The Office of the Attorney General in Kentucky has asked LG&E and KU not only to provide industry association dues, but also copies of invoices from the organizations, as well as to confirm the amount of money allocated to account 930.2, and the amount allocated to 426.4, that is used for lobbying purposes. The Kentucky utilities have looked to recover dues paid to EEI, AGA, Utility Air Regulatory Group, Utility Solid Waste Activities Group, and the American Coalition for Clean Coal Electricity, along with many other organizations.
The New York Department of Public Service staff has asked for descriptive information relating to the purpose of the organizations and the organizations’ financial statements, annual budgets, and activities.
Utilities, however, rarely provide information that demonstrate that the costs associated with membership dues are limited to activities that benefit ratepayers and therefore are just and reasonable.
In direct testimony filed in November 2018 in a DTE Electric rate case, Karl Rábago on behalf of the Natural Resources Defense Council, Michigan Environmental Council, and the Sierra Club, argued that the PSC should deny recovery of the expenses because DTE did not provide information to support the reasonableness of cost recovery or to “ensure the accuracy of the assertions by EEI as to the extent to which dues are used to support lobbying and advocacy positions.” In the Proposal for Decision, the Administrative Law Judge agreed with Rabago’s argument and highlighted how there had been no recent audits of EEI’s spending and “state utility commissions are beginning to address the concerns about lack of transparency in EEI expenditures.” The Michigan PSC ignored the ALJ’s recommendation and allowed DTE to recover the $1.2 million in EEI dues from its customers.

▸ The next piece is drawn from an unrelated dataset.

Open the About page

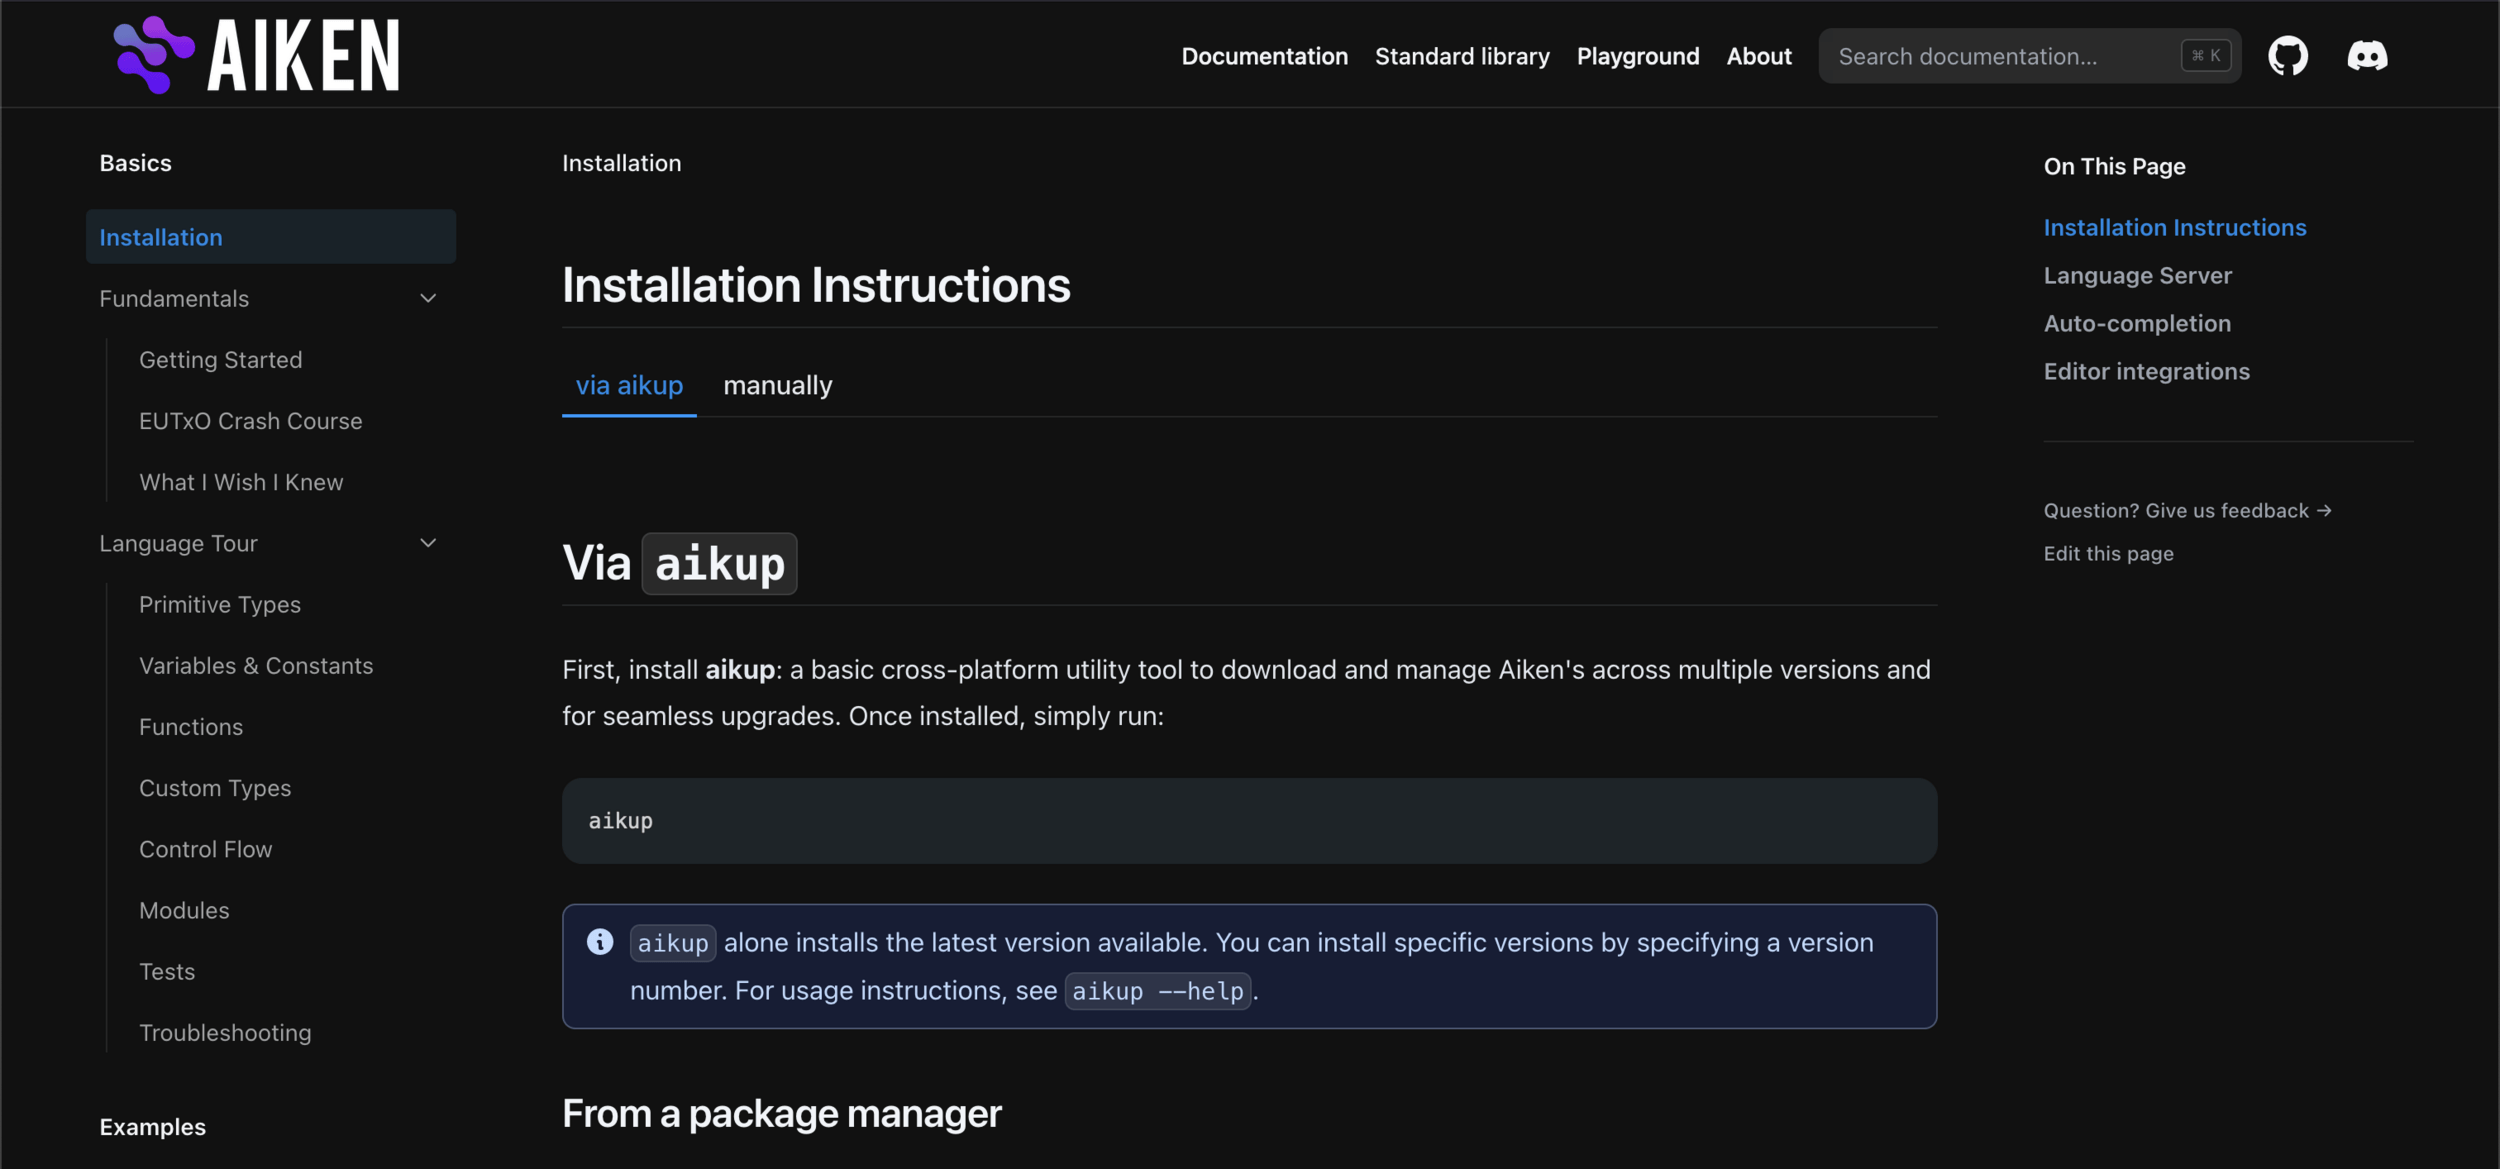(1758, 56)
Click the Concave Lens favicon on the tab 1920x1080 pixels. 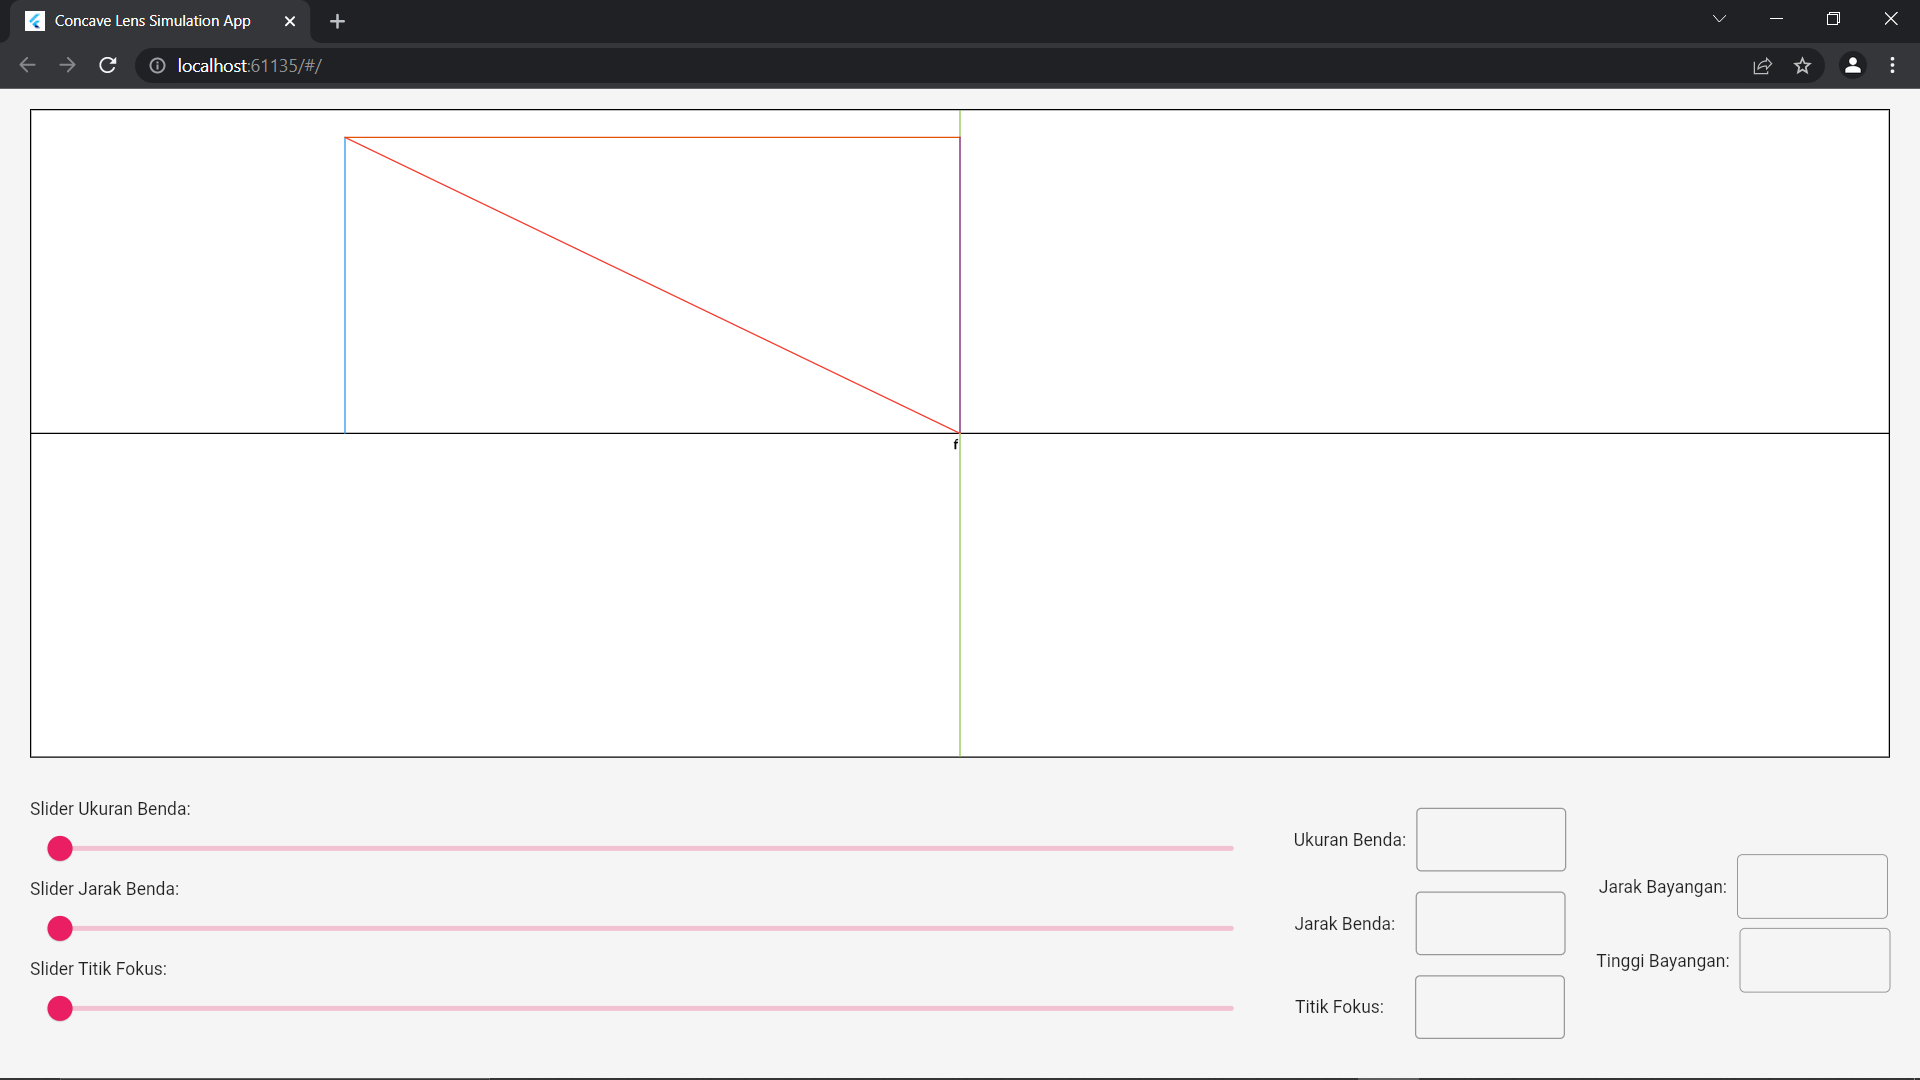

In 2019, the California Public Utilities Commission disallowed Southern California Edison from recovering its EEI dues in rates. The CPUC said, “We find SCE has not met its burden to establish any portion of the Edison Electric Institute dues are recoverable from ratepayers.”
The administrative law judges (ALJs) in the the SCE rate case agreed with The Utility Reform Network (TURN) and recommended that the California Public Utility Commission reject the recovery of $1.552 million in EEI dues (along with contributions to the California Taxpayer Association, the Business Roundtable, California Small Business Association, and California Small Business Roundtable).
The ALJs specifically said that providing the EEI invoice is “insufficient evidence to establish the portion of the invoice which should be recovered from ratepayers” and that “SCE has not met its burden to establish any portion of the EEI dues are recoverable from ratepayers.”
Below is a table of every utility holding company’s 930.2 spending between 2015 and 2019. (A table for every utility subsidiary filing between 2015 and 2019 is available here.)
Since account 930.2 is a broad expense category, intervenors in rate cases can ask for trade association invoices and:
- Documents in the Company’s possession that show how the trade association spends the dues it collects, including the percentage that goes to the following categories previously provided and audited by the National Association of Regulatory Utility Commissioners: legislative advocacy; legislative policy research; regulatory advocacy; regulatory policy research; advertising; marketing; utility operations and engineering; finance, legal, planning and customer service, and public relations.
- A detailed description of the services provided by the trade association to the Company during the years in question. They can ask, of these services or benefits, which accrue to ratepayers, and how.
- Copies of all work products which the trade association provided to the Company during the years in question, including (but not limited to): presentations, webinar recordings, briefing books, meeting minutes, policy memos, white papers, etc.